Matti Pouke, Antti Karhu, Seamus Hickey, Leena ArhippainenIntel and Nokia Joint Innovation Center

Center for Internet Excellence P.O. Box 1001, FI-90014 University of Oulu

[email protected]

ABSTRACT This paper introduces a continuous gaze tracking and non-touch gesture recognition based interaction method for 3D virtual spaces on tablet devices. The user can turn his/her viewpoint, select objects with gaze and grab and manipulate objects with non-touch hand gestures. The interaction method does not require the use of a mouse or a keyboard. We created a test scenario with an object manipulation task and measured the completion times of a combined gaze tracking and non-touch gesture interaction method, with a touch screen only input method. Short interviews were conducted with 13 test subjects and data was gathered through questionnaires. The touch screen method was generally faster than or as fast as the combined gaze and non-touch gesture method.
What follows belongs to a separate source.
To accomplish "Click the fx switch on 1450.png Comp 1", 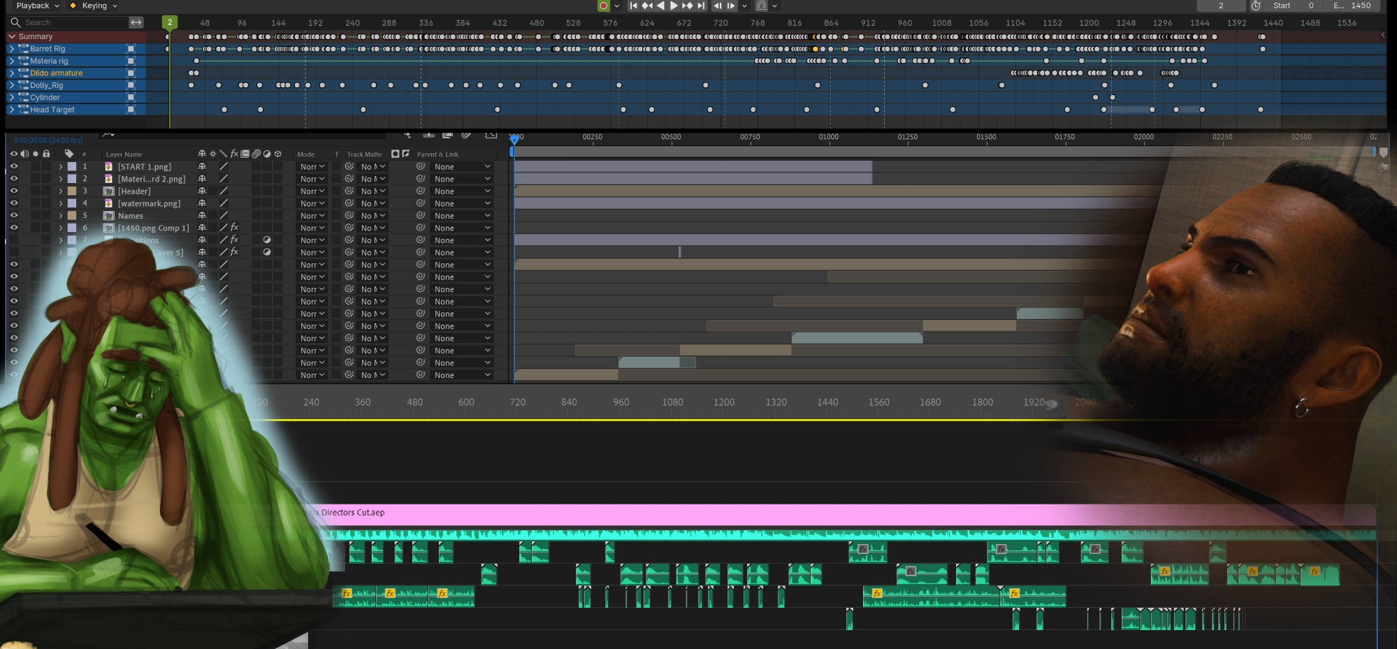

The users thought, however, that gaze tracking was more interesting and showed potential. The gaze tracking would however require more stability to be suitable for use with mobile devices.

Author Keywords 3D User Interfaces, Gaze Tracking, Non-Touch Gesture Interaction

ACM Classification Keywords H.5.2 [User Interfaces]: Input Devices and Strategies –gaze tracking, gestures.

INTRODUCTION Mobile tablet devices have high powered graphic processing units (GPU) which support a growing number of high performance 3D spaces, primarily games/Computer Aided Design (CAD) tools. Interaction with 3D spacesrequire the user to handle viewpoint control (navigating the space), object manipulation (selection, movement and rotation) and application control (Hand 1997). Eye tracking, touch gestures and non-touch gestures are input techniques which can be used to help users interact with the

3D space. Tablets have some inbuilt multi-modal support, such as accelerometers and cameras. Francone and Nigay demonstrate the use of such sensors which utilise head tracking1 to view 3D content (Francone, Nigay, 2011). A standard approach is to use a 'gaze selects, touch confirms' combination to deal with the 'midas touch' problem. In this approach, gaze is used to navigate a scene and highlight objects, while using second input means, such as mouse, or voice (van der Kamp, Sundstedt 2011) to confirm selections.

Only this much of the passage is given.